Image search

In this tutorial, we'll learn how to build an image search engine using Pinecone and the CLIP model. We'll use a small dataset of images (included in this repository) and show how to embed and index them in Pinecone. We'll then show how to query the index to find similar images.

Prerequisites

To complete this tutorial, you'll need a Pinecone account. If you don't have one yet, you can sign up for free at pinecone.io.
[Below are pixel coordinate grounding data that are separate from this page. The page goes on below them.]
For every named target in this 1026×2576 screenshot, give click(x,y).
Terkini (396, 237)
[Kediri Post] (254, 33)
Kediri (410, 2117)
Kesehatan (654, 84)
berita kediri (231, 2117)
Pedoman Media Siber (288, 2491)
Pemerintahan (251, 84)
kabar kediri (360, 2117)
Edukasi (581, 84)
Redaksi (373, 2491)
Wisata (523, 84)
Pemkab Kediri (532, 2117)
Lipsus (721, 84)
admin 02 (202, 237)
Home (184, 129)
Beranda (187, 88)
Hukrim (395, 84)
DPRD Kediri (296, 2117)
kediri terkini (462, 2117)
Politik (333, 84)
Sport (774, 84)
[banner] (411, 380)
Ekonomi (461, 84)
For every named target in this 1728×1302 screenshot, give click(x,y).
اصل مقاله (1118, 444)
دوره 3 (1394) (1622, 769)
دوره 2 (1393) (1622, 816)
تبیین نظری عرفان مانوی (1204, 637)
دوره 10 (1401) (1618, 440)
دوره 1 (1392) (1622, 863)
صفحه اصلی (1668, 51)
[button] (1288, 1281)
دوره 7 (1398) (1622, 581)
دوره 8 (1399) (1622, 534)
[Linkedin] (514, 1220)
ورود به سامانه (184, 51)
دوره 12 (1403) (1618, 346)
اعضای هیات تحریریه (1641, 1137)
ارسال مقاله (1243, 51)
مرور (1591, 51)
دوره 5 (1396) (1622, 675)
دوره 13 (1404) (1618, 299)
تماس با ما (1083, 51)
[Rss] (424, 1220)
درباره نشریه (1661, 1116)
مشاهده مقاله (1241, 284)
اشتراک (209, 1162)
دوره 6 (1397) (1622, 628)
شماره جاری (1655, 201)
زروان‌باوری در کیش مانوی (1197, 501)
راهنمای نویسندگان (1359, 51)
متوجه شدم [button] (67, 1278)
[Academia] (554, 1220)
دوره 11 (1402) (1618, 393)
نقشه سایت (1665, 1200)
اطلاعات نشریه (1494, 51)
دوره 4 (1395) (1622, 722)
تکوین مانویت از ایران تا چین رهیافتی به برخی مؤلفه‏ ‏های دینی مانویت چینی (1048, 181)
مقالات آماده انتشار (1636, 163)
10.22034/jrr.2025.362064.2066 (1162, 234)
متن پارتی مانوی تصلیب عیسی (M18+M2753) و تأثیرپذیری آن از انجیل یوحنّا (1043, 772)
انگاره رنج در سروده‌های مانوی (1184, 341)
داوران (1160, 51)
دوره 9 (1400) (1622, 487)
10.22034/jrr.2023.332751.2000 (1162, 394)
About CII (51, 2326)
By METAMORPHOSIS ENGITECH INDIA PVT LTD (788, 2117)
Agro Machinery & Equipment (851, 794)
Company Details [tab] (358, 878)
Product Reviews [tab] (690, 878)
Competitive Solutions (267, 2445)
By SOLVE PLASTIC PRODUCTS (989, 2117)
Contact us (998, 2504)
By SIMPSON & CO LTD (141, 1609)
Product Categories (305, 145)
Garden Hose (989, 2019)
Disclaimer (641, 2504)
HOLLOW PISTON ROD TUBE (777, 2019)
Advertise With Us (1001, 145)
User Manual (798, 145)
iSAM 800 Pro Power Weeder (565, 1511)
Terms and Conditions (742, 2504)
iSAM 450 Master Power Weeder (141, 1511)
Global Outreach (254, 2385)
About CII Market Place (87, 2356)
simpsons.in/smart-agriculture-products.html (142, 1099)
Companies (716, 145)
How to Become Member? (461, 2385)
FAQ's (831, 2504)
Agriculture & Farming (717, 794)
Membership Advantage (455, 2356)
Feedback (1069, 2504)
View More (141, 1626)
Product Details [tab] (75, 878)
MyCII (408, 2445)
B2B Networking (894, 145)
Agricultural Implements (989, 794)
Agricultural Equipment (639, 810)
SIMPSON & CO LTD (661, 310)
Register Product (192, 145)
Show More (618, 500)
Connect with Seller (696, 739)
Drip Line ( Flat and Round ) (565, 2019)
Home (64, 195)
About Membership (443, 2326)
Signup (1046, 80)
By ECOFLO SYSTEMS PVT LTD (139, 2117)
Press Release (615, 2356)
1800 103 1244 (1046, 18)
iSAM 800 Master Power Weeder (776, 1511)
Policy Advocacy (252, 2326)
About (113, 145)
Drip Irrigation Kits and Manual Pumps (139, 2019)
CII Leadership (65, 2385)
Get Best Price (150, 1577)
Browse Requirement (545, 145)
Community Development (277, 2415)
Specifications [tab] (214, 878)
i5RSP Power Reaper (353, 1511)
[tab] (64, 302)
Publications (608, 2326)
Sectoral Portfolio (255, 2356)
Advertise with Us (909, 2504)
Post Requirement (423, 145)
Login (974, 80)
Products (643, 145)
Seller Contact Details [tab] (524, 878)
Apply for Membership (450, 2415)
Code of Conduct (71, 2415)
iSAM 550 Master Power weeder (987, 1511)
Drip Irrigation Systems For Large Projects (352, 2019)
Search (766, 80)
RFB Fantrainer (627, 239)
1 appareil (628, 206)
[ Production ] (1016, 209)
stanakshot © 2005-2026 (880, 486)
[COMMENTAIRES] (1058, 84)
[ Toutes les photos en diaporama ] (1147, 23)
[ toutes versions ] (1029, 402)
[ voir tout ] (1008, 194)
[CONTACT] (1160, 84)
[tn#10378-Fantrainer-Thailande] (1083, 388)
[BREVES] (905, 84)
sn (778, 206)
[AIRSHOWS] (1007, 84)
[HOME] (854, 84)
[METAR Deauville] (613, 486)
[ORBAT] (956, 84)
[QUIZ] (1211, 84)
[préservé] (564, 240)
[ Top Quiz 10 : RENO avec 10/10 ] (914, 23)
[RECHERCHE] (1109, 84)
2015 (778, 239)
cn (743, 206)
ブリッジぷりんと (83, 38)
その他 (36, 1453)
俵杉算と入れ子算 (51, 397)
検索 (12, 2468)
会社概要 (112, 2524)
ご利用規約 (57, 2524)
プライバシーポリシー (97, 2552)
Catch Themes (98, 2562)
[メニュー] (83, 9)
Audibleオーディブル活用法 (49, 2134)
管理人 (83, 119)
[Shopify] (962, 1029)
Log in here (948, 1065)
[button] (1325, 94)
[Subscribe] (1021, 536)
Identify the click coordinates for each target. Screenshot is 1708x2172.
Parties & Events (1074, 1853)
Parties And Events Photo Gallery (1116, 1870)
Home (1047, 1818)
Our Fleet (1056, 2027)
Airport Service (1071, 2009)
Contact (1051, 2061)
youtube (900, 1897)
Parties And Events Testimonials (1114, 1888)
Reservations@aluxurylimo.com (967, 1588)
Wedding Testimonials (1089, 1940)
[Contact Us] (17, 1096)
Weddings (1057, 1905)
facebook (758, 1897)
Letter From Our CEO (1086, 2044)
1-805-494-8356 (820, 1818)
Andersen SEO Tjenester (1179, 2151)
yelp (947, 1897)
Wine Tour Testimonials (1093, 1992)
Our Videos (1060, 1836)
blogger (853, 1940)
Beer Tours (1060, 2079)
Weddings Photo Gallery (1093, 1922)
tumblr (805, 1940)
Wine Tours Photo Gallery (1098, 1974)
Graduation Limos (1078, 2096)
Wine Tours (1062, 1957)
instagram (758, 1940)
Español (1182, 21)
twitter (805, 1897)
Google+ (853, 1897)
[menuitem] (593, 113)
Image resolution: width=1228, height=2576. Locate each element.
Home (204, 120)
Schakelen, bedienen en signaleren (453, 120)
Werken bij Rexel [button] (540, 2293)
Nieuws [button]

You'll also need Node.js and npm installed. You can download Node.js from nodejs.org.

Required configuration

In order to run this example, you have to supply the Pinecone credentials needed to interact with the Pinecone API. You can find these credentials in the Pinecone web console under API Keys. This project uses dotenv to easily load values from the .env file into the environment when executing.

Copy the template file:

cp .env.example .env

And fill in your API key and index name:

PINECONE_API_KEY=<your-api-key>
PINECONE_INDEX="image-search"
PINECONE_CLOUD="aws"
PINECONE_REGION="us-west-2"

PINECONE_INDEX is the name of the index where this demo will store and query embeddings. You can change PINECONE_INDEX to any name you like, but make sure the name not going to collide with any indexes you are already using.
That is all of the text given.